Stored data entries:
################

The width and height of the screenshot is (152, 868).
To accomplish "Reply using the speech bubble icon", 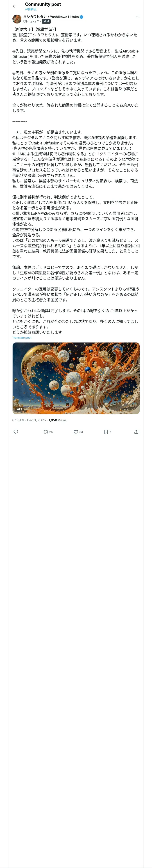I will (x=16, y=432).
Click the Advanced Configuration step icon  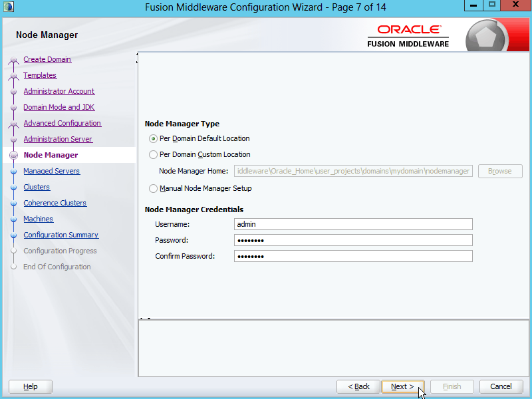coord(13,124)
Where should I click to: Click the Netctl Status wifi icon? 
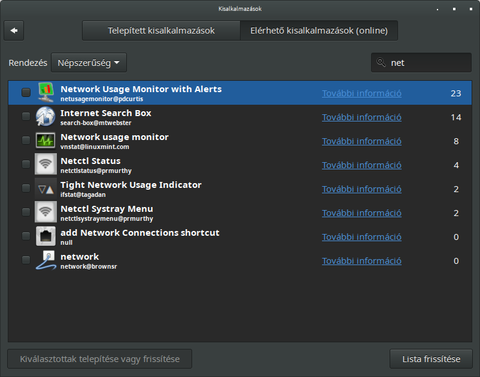pos(46,164)
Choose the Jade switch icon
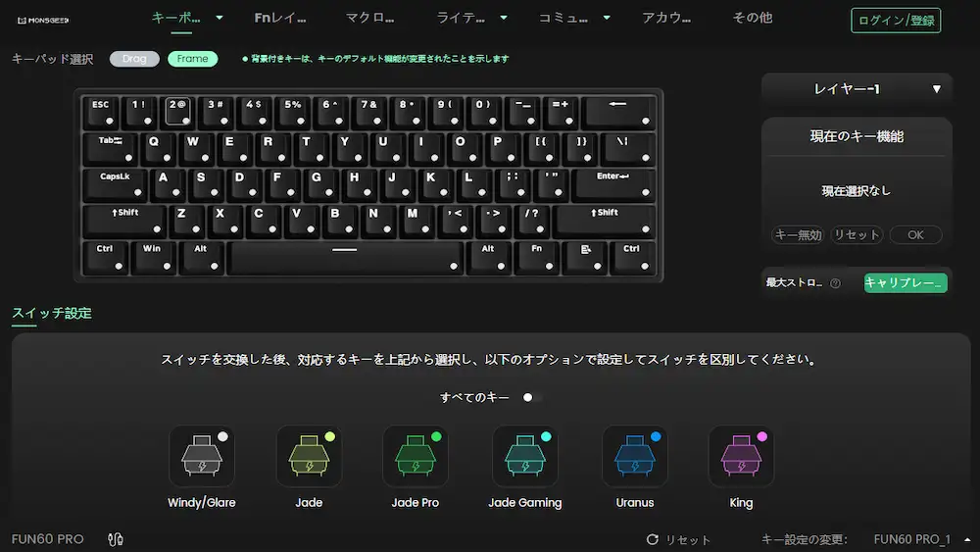 tap(309, 456)
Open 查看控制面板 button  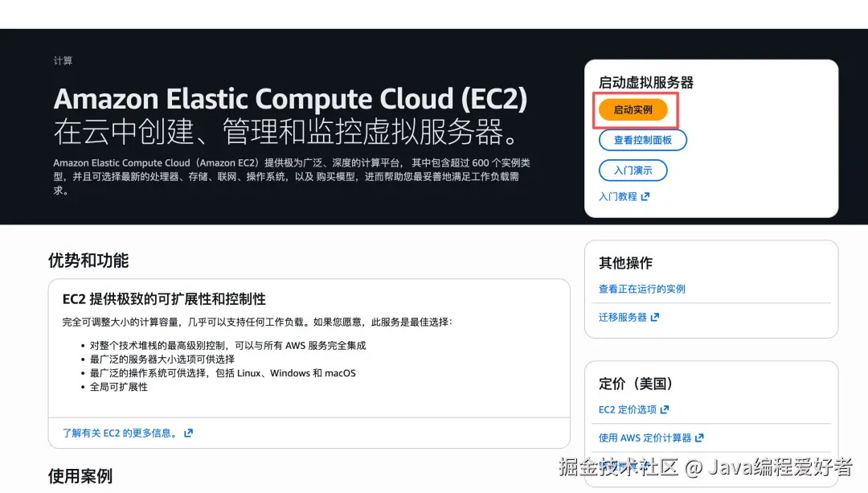coord(642,140)
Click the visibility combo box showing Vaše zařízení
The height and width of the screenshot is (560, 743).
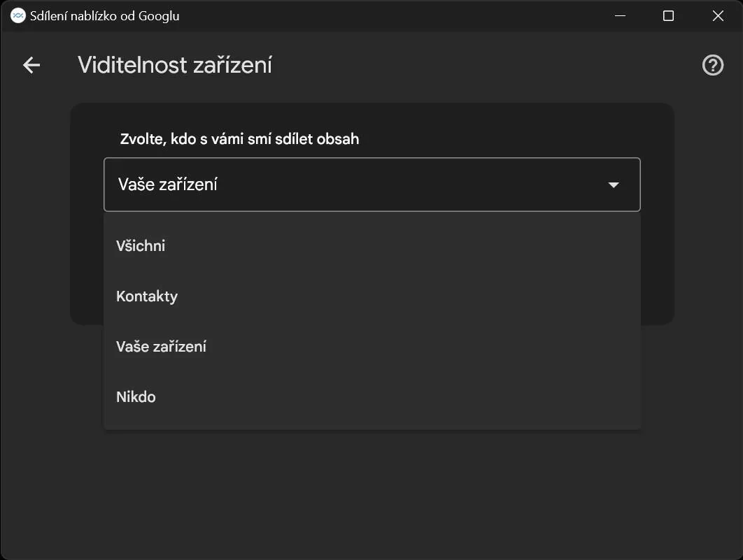tap(372, 185)
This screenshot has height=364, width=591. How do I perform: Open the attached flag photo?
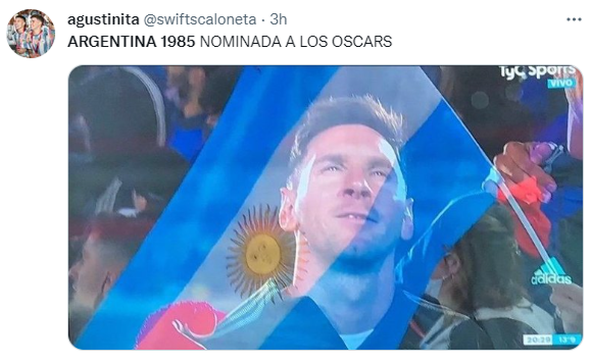coord(326,208)
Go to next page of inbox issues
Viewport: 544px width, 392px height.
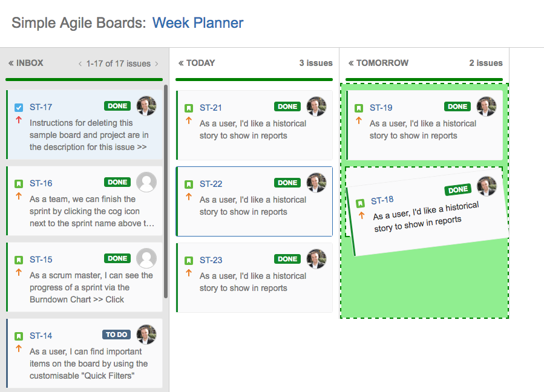coord(157,64)
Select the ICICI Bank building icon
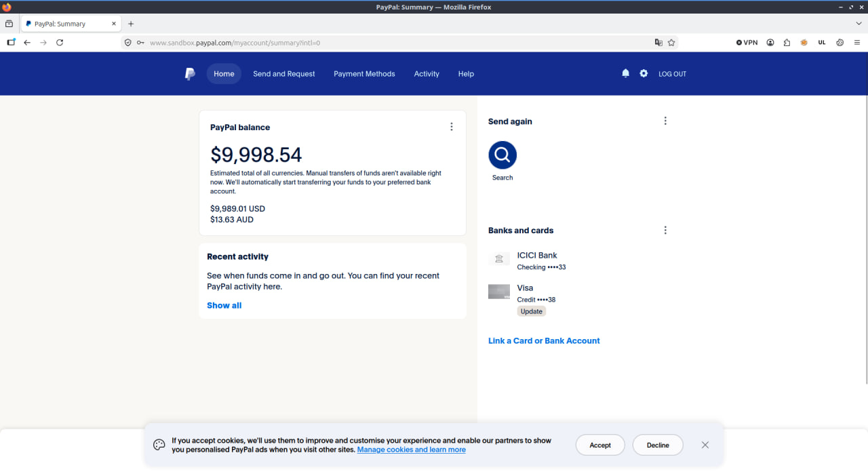The height and width of the screenshot is (472, 868). pyautogui.click(x=499, y=259)
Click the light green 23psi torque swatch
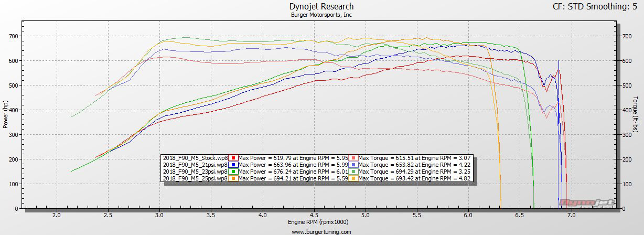Screen dimensions: 644x235 (353, 172)
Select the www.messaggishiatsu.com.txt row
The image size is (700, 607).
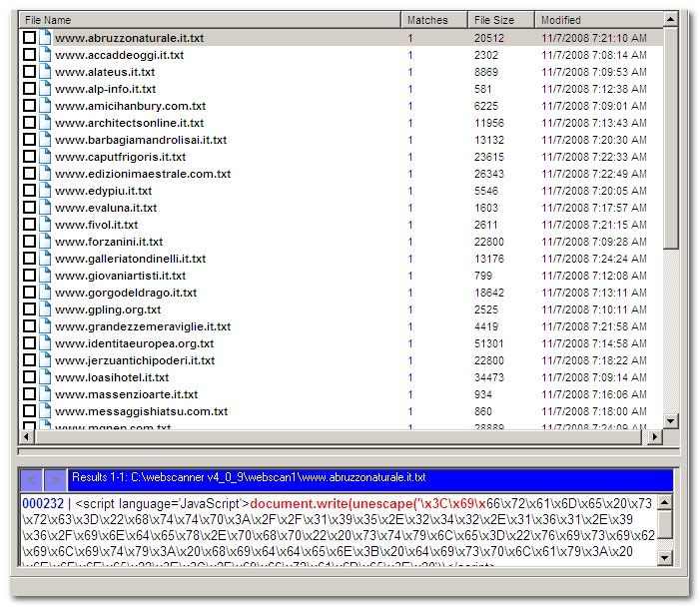(141, 411)
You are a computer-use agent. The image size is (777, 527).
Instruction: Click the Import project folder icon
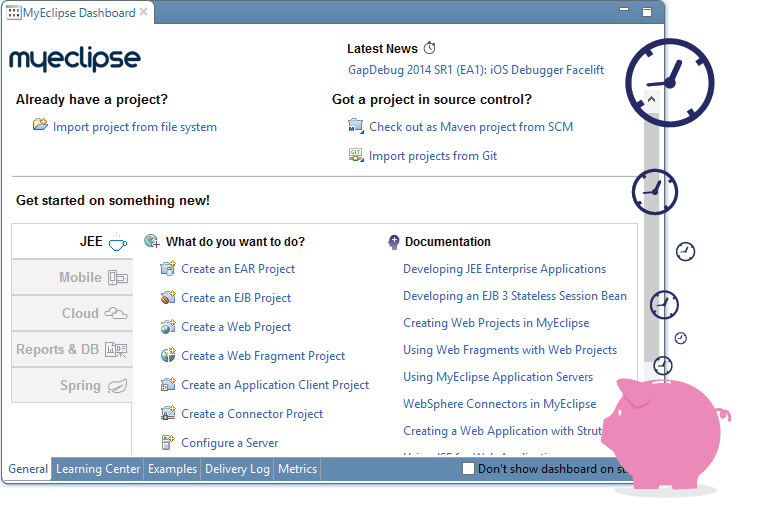coord(40,126)
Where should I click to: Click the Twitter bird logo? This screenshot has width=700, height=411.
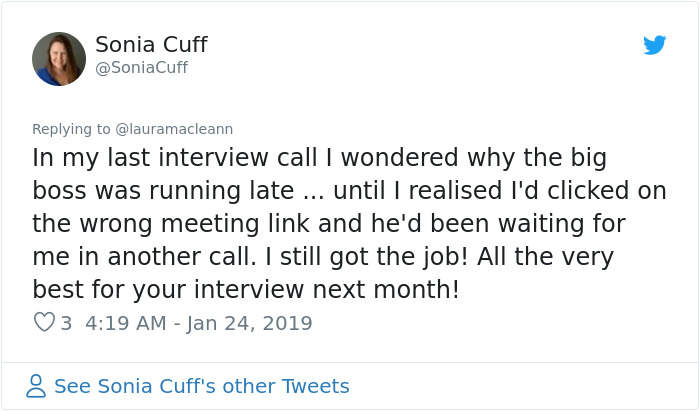tap(655, 45)
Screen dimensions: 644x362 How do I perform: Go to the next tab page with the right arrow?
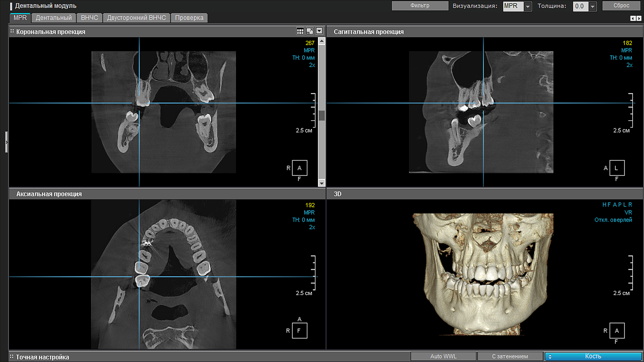639,18
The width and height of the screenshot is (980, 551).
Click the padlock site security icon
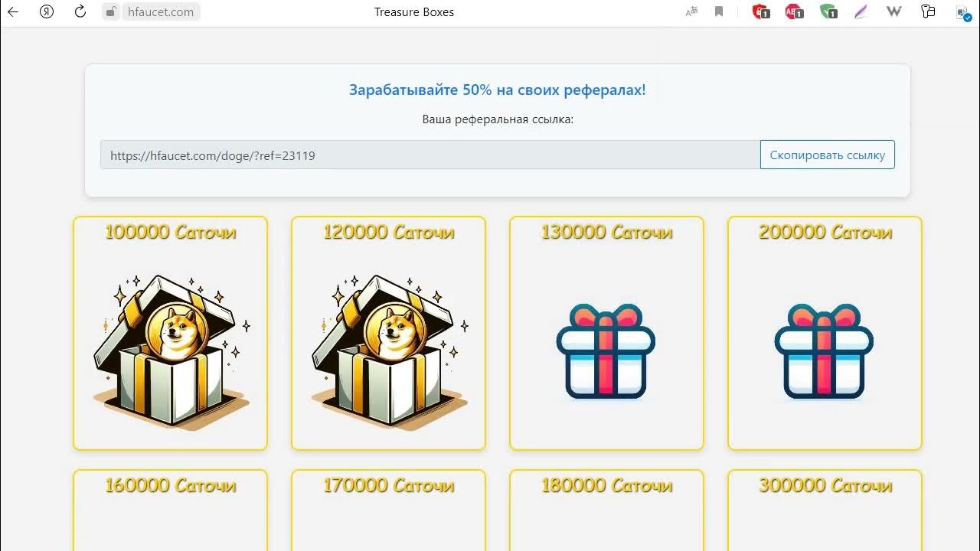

################

Take the line containing "The height and width of the screenshot is (560, 743)." as the first line and the last line of the data above as the final one, and output exactly the lines between them, inclusive, with no pictures.

The height and width of the screenshot is (560, 743).
tap(372, 185)
This screenshot has height=364, width=591. How do I perform: Open the attached flag photo?
coord(326,208)
Go to next page of inbox issues
Viewport: 544px width, 392px height.
coord(157,64)
Select the ICICI Bank building icon
The height and width of the screenshot is (472, 868). pyautogui.click(x=499, y=259)
Click the light green 23psi torque swatch
Screen dimensions: 644x235 (353, 172)
Select the www.messaggishiatsu.com.txt row
The image size is (700, 607).
(141, 411)
You are a computer-use agent. The image size is (777, 527).
Instruction: Click the Import project folder icon
coord(40,126)
Where should I click to: Click the Twitter bird logo? This screenshot has width=700, height=411.
tap(655, 45)
Screen dimensions: 644x362 How do I perform: Go to the next tab page with the right arrow?
639,18
The width and height of the screenshot is (980, 551).
Click the padlock site security icon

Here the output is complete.